# DATA SHOWN
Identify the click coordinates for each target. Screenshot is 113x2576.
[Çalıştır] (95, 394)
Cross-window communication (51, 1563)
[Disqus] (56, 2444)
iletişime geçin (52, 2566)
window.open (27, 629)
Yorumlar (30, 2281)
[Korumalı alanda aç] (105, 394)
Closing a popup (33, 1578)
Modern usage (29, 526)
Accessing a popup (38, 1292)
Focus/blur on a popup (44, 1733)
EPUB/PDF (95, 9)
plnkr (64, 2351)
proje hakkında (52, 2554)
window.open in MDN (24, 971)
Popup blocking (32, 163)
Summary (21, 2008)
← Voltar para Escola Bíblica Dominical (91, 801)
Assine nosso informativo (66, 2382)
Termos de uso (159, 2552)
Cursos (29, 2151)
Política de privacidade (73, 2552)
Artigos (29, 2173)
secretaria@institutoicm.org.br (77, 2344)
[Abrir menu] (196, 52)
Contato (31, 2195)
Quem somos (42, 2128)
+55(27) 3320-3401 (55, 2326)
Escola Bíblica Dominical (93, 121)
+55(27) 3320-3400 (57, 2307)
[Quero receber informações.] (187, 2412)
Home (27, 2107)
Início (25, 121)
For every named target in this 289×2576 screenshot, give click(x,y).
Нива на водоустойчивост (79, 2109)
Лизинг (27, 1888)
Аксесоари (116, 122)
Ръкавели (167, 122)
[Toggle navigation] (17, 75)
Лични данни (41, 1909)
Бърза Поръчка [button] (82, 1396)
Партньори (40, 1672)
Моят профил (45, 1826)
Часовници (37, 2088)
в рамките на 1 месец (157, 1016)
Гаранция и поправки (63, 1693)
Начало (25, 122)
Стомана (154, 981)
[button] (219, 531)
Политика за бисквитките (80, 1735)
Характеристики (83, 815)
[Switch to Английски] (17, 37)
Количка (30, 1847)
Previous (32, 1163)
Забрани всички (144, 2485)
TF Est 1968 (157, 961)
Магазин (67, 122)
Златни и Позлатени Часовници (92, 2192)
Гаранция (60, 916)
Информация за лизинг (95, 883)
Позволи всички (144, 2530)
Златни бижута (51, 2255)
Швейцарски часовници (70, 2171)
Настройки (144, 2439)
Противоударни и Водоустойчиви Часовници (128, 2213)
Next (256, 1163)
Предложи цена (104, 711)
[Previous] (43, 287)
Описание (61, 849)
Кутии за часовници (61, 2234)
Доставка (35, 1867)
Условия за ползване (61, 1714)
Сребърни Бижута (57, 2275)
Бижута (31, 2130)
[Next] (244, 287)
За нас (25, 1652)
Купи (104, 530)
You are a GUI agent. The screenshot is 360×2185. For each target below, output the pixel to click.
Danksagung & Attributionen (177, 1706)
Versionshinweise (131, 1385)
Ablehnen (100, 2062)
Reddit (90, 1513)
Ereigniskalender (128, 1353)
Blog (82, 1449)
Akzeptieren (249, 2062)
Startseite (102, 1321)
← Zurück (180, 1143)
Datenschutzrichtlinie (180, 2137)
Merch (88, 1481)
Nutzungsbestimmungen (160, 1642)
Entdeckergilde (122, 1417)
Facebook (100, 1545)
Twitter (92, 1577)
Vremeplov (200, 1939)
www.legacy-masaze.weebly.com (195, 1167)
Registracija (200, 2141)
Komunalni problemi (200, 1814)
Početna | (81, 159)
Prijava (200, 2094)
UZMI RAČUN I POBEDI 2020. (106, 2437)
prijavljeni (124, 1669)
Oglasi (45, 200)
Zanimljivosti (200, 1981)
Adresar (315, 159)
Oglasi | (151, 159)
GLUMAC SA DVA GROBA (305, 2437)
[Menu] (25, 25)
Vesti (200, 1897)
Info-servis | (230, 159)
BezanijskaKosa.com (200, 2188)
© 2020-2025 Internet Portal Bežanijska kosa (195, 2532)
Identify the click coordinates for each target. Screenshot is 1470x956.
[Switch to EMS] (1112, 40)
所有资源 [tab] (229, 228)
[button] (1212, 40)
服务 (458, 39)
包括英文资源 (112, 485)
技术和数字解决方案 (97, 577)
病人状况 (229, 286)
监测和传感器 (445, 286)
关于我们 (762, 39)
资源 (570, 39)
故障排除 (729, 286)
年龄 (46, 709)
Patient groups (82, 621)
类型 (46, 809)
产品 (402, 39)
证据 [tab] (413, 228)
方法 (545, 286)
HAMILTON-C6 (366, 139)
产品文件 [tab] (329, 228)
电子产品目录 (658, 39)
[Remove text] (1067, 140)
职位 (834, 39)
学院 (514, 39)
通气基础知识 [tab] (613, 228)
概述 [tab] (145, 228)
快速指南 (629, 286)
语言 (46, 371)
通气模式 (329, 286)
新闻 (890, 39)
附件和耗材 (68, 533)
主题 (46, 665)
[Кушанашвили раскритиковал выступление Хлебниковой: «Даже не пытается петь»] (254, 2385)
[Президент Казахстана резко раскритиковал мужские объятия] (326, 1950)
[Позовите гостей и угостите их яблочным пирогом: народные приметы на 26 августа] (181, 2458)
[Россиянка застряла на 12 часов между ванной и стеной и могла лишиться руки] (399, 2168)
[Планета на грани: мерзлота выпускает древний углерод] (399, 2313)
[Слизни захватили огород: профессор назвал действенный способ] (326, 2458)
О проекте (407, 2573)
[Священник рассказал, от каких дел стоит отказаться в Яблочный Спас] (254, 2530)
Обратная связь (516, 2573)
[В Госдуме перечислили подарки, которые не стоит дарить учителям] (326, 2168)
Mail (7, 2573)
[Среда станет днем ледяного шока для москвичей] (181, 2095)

# AIM OF THE TASK
An acceptable answer repeats every entry exactly, with nothing omitted.

# ANSWER FOR THE TASK
Identify the click coordinates for each target. Screenshot is 113x2576.
[Çalıştır] (95, 394)
Cross-window communication (51, 1563)
[Disqus] (56, 2444)
iletişime geçin (52, 2566)
window.open (27, 629)
Yorumlar (30, 2281)
[Korumalı alanda aç] (105, 394)
Closing a popup (33, 1578)
Modern usage (29, 526)
Accessing a popup (38, 1292)
Focus/blur on a popup (44, 1733)
EPUB/PDF (95, 9)
plnkr (64, 2351)
proje hakkında (52, 2554)
window.open in MDN (24, 971)
Popup blocking (32, 163)
Summary (21, 2008)
← Voltar para Escola Bíblica Dominical (91, 801)
Assine nosso informativo (66, 2382)
Termos de uso (159, 2552)
Cursos (29, 2151)
Política de privacidade (73, 2552)
Artigos (29, 2173)
secretaria@institutoicm.org.br (77, 2344)
[Abrir menu] (196, 52)
Contato (31, 2195)
Quem somos (42, 2128)
+55(27) 3320-3401 (55, 2326)
Escola Bíblica Dominical (93, 121)
+55(27) 3320-3400 (57, 2307)
[Quero receber informações.] (187, 2412)
Home (27, 2107)
Início (25, 121)
For every named target in this 289×2576 screenshot, give click(x,y).
Нива на водоустойчивост (79, 2109)
Лизинг (27, 1888)
Аксесоари (116, 122)
Ръкавели (167, 122)
[Toggle navigation] (17, 75)
Лични данни (41, 1909)
Бърза Поръчка [button] (82, 1396)
Партньори (40, 1672)
Моят профил (45, 1826)
Часовници (37, 2088)
в рамките на 1 месец (157, 1016)
Гаранция и поправки (63, 1693)
Начало (25, 122)
Стомана (154, 981)
[button] (219, 531)
Политика за бисквитките (80, 1735)
Характеристики (83, 815)
[Switch to Английски] (17, 37)
Количка (30, 1847)
Previous (32, 1163)
Забрани всички (144, 2485)
TF Est 1968 (157, 961)
Магазин (67, 122)
Златни и Позлатени Часовници (92, 2192)
Гаранция (60, 916)
Информация за лизинг (95, 883)
Позволи всички (144, 2530)
Златни бижута (51, 2255)
Швейцарски часовници (70, 2171)
Настройки (144, 2439)
Противоударни и Водоустойчиви Часовници (128, 2213)
Next (256, 1163)
Предложи цена (104, 711)
[Previous] (43, 287)
Описание (61, 849)
Кутии за часовници (61, 2234)
Доставка (35, 1867)
Условия за ползване (61, 1714)
Сребърни Бижута (57, 2275)
Бижута (31, 2130)
[Next] (244, 287)
За нас (25, 1652)
Купи (104, 530)
You are a GUI agent. The screenshot is 360×2185. For each target below, output the pixel to click.
Danksagung & Attributionen (177, 1706)
Versionshinweise (131, 1385)
Ablehnen (100, 2062)
Reddit (90, 1513)
Ereigniskalender (128, 1353)
Blog (82, 1449)
Akzeptieren (249, 2062)
Startseite (102, 1321)
← Zurück (180, 1143)
Datenschutzrichtlinie (180, 2137)
Merch (88, 1481)
Nutzungsbestimmungen (160, 1642)
Entdeckergilde (122, 1417)
Facebook (100, 1545)
Twitter (92, 1577)
Vremeplov (200, 1939)
www.legacy-masaze.weebly.com (195, 1167)
Registracija (200, 2141)
Komunalni problemi (200, 1814)
Početna | (81, 159)
Prijava (200, 2094)
UZMI RAČUN I POBEDI 2020. (106, 2437)
prijavljeni (124, 1669)
Oglasi (45, 200)
Zanimljivosti (200, 1981)
Adresar (315, 159)
Oglasi | (151, 159)
GLUMAC SA DVA GROBA (305, 2437)
[Menu] (25, 25)
Vesti (200, 1897)
Info-servis | (230, 159)
BezanijskaKosa.com (200, 2188)
© 2020-2025 Internet Portal Bežanijska kosa (195, 2532)
Identify the click coordinates for each target. Screenshot is 1470x956.
[Switch to EMS] (1112, 40)
所有资源 [tab] (229, 228)
[button] (1212, 40)
服务 (458, 39)
包括英文资源 (112, 485)
技术和数字解决方案 (97, 577)
病人状况 (229, 286)
监测和传感器 (445, 286)
关于我们 (762, 39)
资源 (570, 39)
故障排除 (729, 286)
年龄 (46, 709)
Patient groups (82, 621)
类型 (46, 809)
产品 (402, 39)
证据 [tab] (413, 228)
方法 (545, 286)
HAMILTON-C6 (366, 139)
产品文件 [tab] (329, 228)
电子产品目录 (658, 39)
[Remove text] (1067, 140)
职位 (834, 39)
学院 (514, 39)
通气基础知识 [tab] (613, 228)
概述 [tab] (145, 228)
快速指南 (629, 286)
语言 (46, 371)
通气模式 (329, 286)
新闻 (890, 39)
附件和耗材 (68, 533)
主题 (46, 665)
[Кушанашвили раскритиковал выступление Хлебниковой: «Даже не пытается петь»] (254, 2385)
[Президент Казахстана резко раскритиковал мужские объятия] (326, 1950)
[Позовите гостей и угостите их яблочным пирогом: народные приметы на 26 августа] (181, 2458)
[Россиянка застряла на 12 часов между ванной и стеной и могла лишиться руки] (399, 2168)
[Планета на грани: мерзлота выпускает древний углерод] (399, 2313)
[Слизни захватили огород: профессор назвал действенный способ] (326, 2458)
О проекте (407, 2573)
[Священник рассказал, от каких дел стоит отказаться в Яблочный Спас] (254, 2530)
Обратная связь (516, 2573)
[В Госдуме перечислили подарки, которые не стоит дарить учителям] (326, 2168)
Mail (7, 2573)
[Среда станет днем ледяного шока для москвичей] (181, 2095)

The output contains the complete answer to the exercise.